From the Deputy Principal 3 May (1)
I hope you have been able to spend time with family and recharge over the Easter break. My family and I were fortunate enough to spend some time camping at the beach and I have always found this is a great way to reconnect. As a school term progresses and my children feel the pressure of assessments and I seem to become increasingly time poor, my interactions with them are under threat of becoming just a list of instructions; clean your room, do your homework, do your jobs etc. Time away, preferably in an area where internet is non-existent and phone reception poor, gives us the space to get to know each other again and appreciate the qualities of each individual and the richness that family connections bring.
This has caused me to reflect on how important the relationship between parent and child is and the impact of positive interactions during their developmental years. Healthy developmental relationships happen when young people and adults actively listen to each other; treat each other with respect, honesty, kindness, and empathy; have a shared understanding of their roles and responsibilities within the relationship; respectfully challenge and hold each other accountable; and enjoy their time together. I came across the tips below some years ago and feel their relevance resonates just as much today as they did then.
- Be emotionally close: No two parents show love in quite the same way. Some shower their children with lots of hugs, high fives, and kind notes; others are more reserved. Tap into your own way of showing your children you care.
- Communicate openly and directly: When you speak to your children, are your messages grounded in love, respect and clarity? Do you ever say one thing and mean another, or show by your actions you don’t really mean what you say?

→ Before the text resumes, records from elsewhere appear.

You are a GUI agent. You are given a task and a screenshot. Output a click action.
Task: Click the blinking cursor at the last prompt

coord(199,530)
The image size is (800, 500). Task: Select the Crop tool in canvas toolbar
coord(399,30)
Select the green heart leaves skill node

- Set clear rules. The key to reducing everyone's stress and frustration about rules and expectations is to be clear, consistent, reasonable and open to change. This means being responsive to your child's changing developmental needs and what they've shown you about their choices. Avoid arbitrary decisions that undermine your children’s confidence.

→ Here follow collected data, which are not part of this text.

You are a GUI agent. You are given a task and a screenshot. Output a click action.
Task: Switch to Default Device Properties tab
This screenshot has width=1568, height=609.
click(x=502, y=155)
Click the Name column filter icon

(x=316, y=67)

- Give children chances to share the work at home and to help out and serve others. Show your children that they are valued at home by giving them increasing levels of responsibility. Then take it a step further by helping them get engaged in service in the community. As always, your good example is the strongest motivator.
IN THE COMMUNITY
- Do teachers, coaches and youth leaders like, respect, and treat children fairly? Notice those who make special efforts with your children and thank them. These may include teachers, youth leaders, extended family members, neighbours, music instructors, tutors, bus drivers and many other people in your children's lives. All of them have an influence.
- Encourage the adults you know, respect and trust to spend more time with your children. Offer specific invitations for connections based on mutual interests. Go along too, both to be responsible for your children and to share their learning and experiences.
- Find opportunities for your children to mix with different age groups, especially the elderly. There is much mutual enjoyment in young and old spending time together.